Mixture of Experts (MoE): Architecture & How It Works

Mixture of Experts (MoE) is an architecture paradigm that scales model capacity dramatically while keeping computational cost manageable by routing each input to only a subset of specialized "expert" sub-networks, enabling trillion-parameter models with practical inference costs.

Architecture Overview

In a standard MoE Transformer, the dense feed-forward network (FFN) in each layer is replaced by multiple parallel FFN "experts" plus a gating/routing network. The router is typically a small linear layer that takes the input token and produces a probability distribution over experts.

For each token, the router selects the top-k experts (typically k=1 or k=2) and routes the token to those experts only. The expert outputs are weighted by their routing probabilities and summed. The attention layers remain dense (shared across all tokens). This means total model parameters can be very large (as each expert adds parameters), but compute per token stays fixed (only k experts activate).

A critical challenge is load balancing—without intervention, routing tends to collapse to using only a few experts.

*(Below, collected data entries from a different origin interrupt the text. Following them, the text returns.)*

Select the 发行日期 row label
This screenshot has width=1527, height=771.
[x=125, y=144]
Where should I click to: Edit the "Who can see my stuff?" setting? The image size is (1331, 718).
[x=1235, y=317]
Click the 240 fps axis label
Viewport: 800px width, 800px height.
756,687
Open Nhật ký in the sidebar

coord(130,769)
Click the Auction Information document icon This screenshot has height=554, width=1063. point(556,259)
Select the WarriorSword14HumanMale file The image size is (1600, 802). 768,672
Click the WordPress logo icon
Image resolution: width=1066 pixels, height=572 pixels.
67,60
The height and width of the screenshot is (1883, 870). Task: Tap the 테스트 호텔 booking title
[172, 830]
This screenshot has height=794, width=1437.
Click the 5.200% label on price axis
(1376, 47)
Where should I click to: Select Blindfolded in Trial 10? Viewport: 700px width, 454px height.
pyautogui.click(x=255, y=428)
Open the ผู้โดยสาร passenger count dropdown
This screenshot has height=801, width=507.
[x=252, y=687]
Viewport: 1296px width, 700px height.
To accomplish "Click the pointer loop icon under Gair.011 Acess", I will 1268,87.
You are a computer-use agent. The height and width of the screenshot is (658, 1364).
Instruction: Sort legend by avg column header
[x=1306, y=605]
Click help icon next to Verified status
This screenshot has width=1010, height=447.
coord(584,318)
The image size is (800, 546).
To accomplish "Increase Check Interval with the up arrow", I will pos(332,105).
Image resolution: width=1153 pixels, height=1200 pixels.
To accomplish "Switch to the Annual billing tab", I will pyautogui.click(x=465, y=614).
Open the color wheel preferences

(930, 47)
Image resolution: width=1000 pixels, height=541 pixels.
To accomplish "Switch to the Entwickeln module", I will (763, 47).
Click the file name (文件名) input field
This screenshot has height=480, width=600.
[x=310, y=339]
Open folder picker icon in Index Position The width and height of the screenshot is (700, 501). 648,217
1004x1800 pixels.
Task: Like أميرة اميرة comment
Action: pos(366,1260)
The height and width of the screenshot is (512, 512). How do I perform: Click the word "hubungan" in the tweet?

Auxiliary losses encourage uniform expert utilization: a load balancing loss penalizes uneven routing, and sometimes a router z-loss prevents routing logits from growing too large.

Key Innovations

Conditional computation: Activating only a subset of parameters per input enables much larger models without proportional compute increase
Expert specialization: Different experts can specialize in different types of tokens or concepts, increasing model capacity per FLOP
Top-k routing: Sparse routing with differentiable top-k selection enables end-to-end training while maintaining sparsity
Load balancing losses: Auxiliary losses ensure all experts are utilized, preventing capacity waste from routing collapse

Common Use Cases

Large-scale language models (GPT-4, Mixtral, Switch Transformer), machine translation, multi-task learning, and any scenario where model capacity needs to scale beyond what dense models can afford computationally.

Notable Variants & Sizes

Switch Transformer (1.6T parameters, top-1 routing), GShard (600B, top-2), Mixtral 8x7B (46.7B total, 12.9B active, 8 experts top-2), Mixtral 8x22B (141B total, 39B active), DBRX (132B total, 36B active, 16 experts top-4), Grok-1 (314B, 8 experts top-2), Arctic (480B total), DeepSeek-MoE (16B with fine-grained experts).

Technical Details

Mixtral 8x7B: 32 layers, 32 heads, dim 4096. Each layer has 8 expert FFNs (dim 14336) with top-2 routing—for each token, 2 of 8 experts activate, so active params ≈ 12.9B of 46.7B total. Router: linear projection from d_model to n_experts, softmax, top-k selection. Load balancing loss weight typically 0.01-0.1. Expert capacity factor limits max tokens per expert per batch (typically 1.0-1.5×). Training challenges: expert parallelism across GPUs, all-to-all communication for routing, and handling dropped tokens when experts overflow capacity. DeepSeek-MoE uses fine-grained experts (more, smaller experts) plus shared experts that always activate.